• _Input_:
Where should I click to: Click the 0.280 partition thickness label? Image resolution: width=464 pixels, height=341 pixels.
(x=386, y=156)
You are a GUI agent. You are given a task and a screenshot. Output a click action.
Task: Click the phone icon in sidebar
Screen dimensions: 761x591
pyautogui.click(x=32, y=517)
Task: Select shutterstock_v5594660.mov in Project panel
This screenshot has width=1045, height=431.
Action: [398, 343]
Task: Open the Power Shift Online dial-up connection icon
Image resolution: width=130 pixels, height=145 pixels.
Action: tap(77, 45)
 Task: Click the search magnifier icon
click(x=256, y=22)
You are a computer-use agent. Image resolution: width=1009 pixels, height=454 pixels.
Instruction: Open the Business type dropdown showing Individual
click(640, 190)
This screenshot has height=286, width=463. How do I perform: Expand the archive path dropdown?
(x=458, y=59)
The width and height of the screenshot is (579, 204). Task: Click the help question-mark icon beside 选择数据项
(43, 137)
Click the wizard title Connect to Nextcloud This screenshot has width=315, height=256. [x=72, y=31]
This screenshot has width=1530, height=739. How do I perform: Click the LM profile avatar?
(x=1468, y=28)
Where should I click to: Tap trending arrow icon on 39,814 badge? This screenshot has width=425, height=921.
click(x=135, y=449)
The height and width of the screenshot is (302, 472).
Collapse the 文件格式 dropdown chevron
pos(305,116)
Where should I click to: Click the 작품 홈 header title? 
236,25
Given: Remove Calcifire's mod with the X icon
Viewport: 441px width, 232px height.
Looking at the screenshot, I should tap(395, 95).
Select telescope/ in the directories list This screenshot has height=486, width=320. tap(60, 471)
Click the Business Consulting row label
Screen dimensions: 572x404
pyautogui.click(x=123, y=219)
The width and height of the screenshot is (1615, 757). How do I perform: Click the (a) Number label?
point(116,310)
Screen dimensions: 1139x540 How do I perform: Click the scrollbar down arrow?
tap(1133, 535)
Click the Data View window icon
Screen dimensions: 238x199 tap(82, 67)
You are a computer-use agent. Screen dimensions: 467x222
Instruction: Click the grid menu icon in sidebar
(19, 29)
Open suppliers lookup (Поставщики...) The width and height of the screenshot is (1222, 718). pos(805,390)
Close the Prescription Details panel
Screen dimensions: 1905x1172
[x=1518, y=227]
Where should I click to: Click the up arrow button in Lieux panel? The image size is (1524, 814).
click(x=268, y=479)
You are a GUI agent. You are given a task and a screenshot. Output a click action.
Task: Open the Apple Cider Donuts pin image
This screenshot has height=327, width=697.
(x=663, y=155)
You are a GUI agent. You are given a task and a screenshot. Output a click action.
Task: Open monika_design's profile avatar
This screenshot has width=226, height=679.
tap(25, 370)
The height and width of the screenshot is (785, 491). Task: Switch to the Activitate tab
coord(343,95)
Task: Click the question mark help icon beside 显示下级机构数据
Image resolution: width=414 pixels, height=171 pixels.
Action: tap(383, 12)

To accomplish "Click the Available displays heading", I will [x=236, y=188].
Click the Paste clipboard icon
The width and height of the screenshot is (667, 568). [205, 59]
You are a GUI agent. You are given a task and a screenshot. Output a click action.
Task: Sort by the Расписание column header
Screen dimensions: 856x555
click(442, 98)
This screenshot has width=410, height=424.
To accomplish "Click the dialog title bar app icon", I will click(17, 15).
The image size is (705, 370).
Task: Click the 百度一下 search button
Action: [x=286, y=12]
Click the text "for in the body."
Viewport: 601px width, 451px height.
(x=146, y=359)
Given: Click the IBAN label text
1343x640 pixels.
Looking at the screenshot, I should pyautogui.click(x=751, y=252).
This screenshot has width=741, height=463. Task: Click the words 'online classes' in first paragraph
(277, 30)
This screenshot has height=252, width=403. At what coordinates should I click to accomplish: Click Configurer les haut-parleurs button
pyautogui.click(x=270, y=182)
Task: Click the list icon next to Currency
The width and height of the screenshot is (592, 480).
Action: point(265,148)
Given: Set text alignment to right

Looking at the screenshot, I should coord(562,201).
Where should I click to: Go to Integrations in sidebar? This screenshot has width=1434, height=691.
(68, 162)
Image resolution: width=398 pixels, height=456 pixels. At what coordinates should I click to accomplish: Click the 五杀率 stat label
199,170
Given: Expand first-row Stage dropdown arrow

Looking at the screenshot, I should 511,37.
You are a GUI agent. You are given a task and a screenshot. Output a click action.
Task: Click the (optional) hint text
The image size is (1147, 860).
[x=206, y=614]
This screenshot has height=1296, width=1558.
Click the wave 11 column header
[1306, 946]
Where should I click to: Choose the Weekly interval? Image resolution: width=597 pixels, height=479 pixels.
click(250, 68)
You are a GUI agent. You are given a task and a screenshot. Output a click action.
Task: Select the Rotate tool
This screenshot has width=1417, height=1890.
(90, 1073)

• _Your goal_:
Exactly as written, transcribe every line shown above.

• _Task result_:
Where should I click to: Click the 0.280 partition thickness label? Image resolution: width=464 pixels, height=341 pixels.
(x=386, y=156)
You are a GUI agent. You are given a task and a screenshot. Output a click action.
Task: Click the phone icon in sidebar
Screen dimensions: 761x591
pyautogui.click(x=32, y=517)
Task: Select shutterstock_v5594660.mov in Project panel
This screenshot has width=1045, height=431.
Action: [398, 343]
Task: Open the Power Shift Online dial-up connection icon
Image resolution: width=130 pixels, height=145 pixels.
Action: tap(77, 45)
 Task: Click the search magnifier icon
click(x=256, y=22)
You are a computer-use agent. Image resolution: width=1009 pixels, height=454 pixels.
Instruction: Open the Business type dropdown showing Individual
click(640, 190)
This screenshot has height=286, width=463. How do I perform: Expand the archive path dropdown?
(x=458, y=59)
The width and height of the screenshot is (579, 204). Task: Click the help question-mark icon beside 选择数据项
(43, 137)
Click the wizard title Connect to Nextcloud This screenshot has width=315, height=256. [x=72, y=31]
This screenshot has width=1530, height=739. How do I perform: Click the LM profile avatar?
(x=1468, y=28)
Where should I click to: Tap trending arrow icon on 39,814 badge? This screenshot has width=425, height=921.
click(x=135, y=449)
The height and width of the screenshot is (302, 472).
Collapse the 文件格式 dropdown chevron
pos(305,116)
Where should I click to: Click the 작품 홈 header title? 
236,25
Given: Remove Calcifire's mod with the X icon
Viewport: 441px width, 232px height.
Looking at the screenshot, I should tap(395, 95).
Select telescope/ in the directories list This screenshot has height=486, width=320. tap(60, 471)
Click the Business Consulting row label
Screen dimensions: 572x404
pyautogui.click(x=123, y=219)
The width and height of the screenshot is (1615, 757). How do I perform: Click the (a) Number label?
point(116,310)
Screen dimensions: 1139x540 How do I perform: Click the scrollbar down arrow?
tap(1133, 535)
Click the Data View window icon
Screen dimensions: 238x199 tap(82, 67)
You are a computer-use agent. Screen dimensions: 467x222
Instruction: Click the grid menu icon in sidebar
(19, 29)
Open suppliers lookup (Поставщики...) The width and height of the screenshot is (1222, 718). pos(805,390)
Close the Prescription Details panel
Screen dimensions: 1905x1172
[x=1518, y=227]
Where should I click to: Click the up arrow button in Lieux panel? The image size is (1524, 814).
click(x=268, y=479)
You are a GUI agent. You are given a task and a screenshot. Output a click action.
Task: Open the Apple Cider Donuts pin image
This screenshot has height=327, width=697.
(x=663, y=155)
You are a GUI agent. You are given a task and a screenshot. Output a click action.
Task: Open monika_design's profile avatar
This screenshot has width=226, height=679.
tap(25, 370)
The height and width of the screenshot is (785, 491). Task: Switch to the Activitate tab
coord(343,95)
Task: Click the question mark help icon beside 显示下级机构数据
Image resolution: width=414 pixels, height=171 pixels.
Action: tap(383, 12)

To accomplish "Click the Available displays heading", I will [x=236, y=188].
Click the Paste clipboard icon
The width and height of the screenshot is (667, 568). [205, 59]
You are a GUI agent. You are given a task and a screenshot. Output a click action.
Task: Sort by the Расписание column header
Screen dimensions: 856x555
click(442, 98)
This screenshot has width=410, height=424.
To accomplish "Click the dialog title bar app icon", I will click(17, 15).
The image size is (705, 370).
Task: Click the 百度一下 search button
Action: [x=286, y=12]
Click the text "for in the body."
Viewport: 601px width, 451px height.
(x=146, y=359)
Given: Click the IBAN label text
1343x640 pixels.
Looking at the screenshot, I should pyautogui.click(x=751, y=252).
This screenshot has width=741, height=463. Task: Click the words 'online classes' in first paragraph
(277, 30)
This screenshot has height=252, width=403. At what coordinates should I click to accomplish: Click Configurer les haut-parleurs button
pyautogui.click(x=270, y=182)
Task: Click the list icon next to Currency
The width and height of the screenshot is (592, 480).
Action: point(265,148)
Given: Set text alignment to right

Looking at the screenshot, I should coord(562,201).
Where should I click to: Go to Integrations in sidebar? This screenshot has width=1434, height=691.
(68, 162)
Image resolution: width=398 pixels, height=456 pixels. At what coordinates should I click to accomplish: Click the 五杀率 stat label
199,170
Given: Expand first-row Stage dropdown arrow

Looking at the screenshot, I should 511,37.
You are a GUI agent. You are given a task and a screenshot. Output a click action.
Task: Click the (optional) hint text
The image size is (1147, 860).
[x=206, y=614]
This screenshot has height=1296, width=1558.
Click the wave 11 column header
[1306, 946]
Where should I click to: Choose the Weekly interval? Image resolution: width=597 pixels, height=479 pixels.
click(250, 68)
You are a GUI agent. You are given a task and a screenshot. Output a click action.
Task: Select the Rotate tool
This screenshot has width=1417, height=1890.
(90, 1073)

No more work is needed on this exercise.